**Given exercise**. Locate every line in the listing that contains the word "icon" and copy each of those lines.

►

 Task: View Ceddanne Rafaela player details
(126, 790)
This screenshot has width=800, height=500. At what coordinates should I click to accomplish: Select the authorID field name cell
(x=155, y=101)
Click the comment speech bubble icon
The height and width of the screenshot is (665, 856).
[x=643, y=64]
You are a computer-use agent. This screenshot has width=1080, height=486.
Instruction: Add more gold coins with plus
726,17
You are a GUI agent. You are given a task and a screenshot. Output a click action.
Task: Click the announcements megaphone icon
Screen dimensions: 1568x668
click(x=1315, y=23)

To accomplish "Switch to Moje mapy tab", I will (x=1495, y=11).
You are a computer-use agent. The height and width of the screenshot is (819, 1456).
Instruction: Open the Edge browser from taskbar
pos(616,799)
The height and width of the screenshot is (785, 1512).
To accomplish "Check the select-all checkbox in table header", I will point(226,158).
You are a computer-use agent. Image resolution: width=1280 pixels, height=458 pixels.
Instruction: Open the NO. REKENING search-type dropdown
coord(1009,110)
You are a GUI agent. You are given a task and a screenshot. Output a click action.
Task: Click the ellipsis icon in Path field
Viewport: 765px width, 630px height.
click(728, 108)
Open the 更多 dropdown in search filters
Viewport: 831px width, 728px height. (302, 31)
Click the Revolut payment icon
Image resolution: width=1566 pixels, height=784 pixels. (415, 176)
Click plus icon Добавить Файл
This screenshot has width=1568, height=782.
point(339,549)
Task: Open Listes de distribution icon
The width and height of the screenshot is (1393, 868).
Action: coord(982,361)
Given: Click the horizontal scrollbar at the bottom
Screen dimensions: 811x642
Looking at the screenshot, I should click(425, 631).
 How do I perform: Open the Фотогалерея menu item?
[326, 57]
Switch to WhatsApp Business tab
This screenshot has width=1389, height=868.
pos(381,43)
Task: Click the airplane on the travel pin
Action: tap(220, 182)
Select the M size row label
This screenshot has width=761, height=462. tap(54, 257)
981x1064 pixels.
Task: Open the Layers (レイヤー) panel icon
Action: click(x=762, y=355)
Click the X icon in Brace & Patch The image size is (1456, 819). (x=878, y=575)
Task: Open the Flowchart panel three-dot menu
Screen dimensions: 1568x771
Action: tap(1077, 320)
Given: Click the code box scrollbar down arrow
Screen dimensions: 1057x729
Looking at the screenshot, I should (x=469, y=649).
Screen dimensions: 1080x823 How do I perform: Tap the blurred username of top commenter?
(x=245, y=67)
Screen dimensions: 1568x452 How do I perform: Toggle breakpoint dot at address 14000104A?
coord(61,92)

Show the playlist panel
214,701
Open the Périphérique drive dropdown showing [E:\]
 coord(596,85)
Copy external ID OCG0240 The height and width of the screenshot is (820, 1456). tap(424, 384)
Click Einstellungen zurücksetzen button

◄

**Correct answer**.
Click the comment speech bubble icon
Task: Click the announcements megaphone icon
Task: Click the ellipsis icon in Path field
Click the Revolut payment icon
Click plus icon Добавить Файл
Task: Open Listes de distribution icon
Task: Open the Layers (レイヤー) panel icon
Click the X icon in Brace & Patch The image size is (1456, 819). (x=878, y=575)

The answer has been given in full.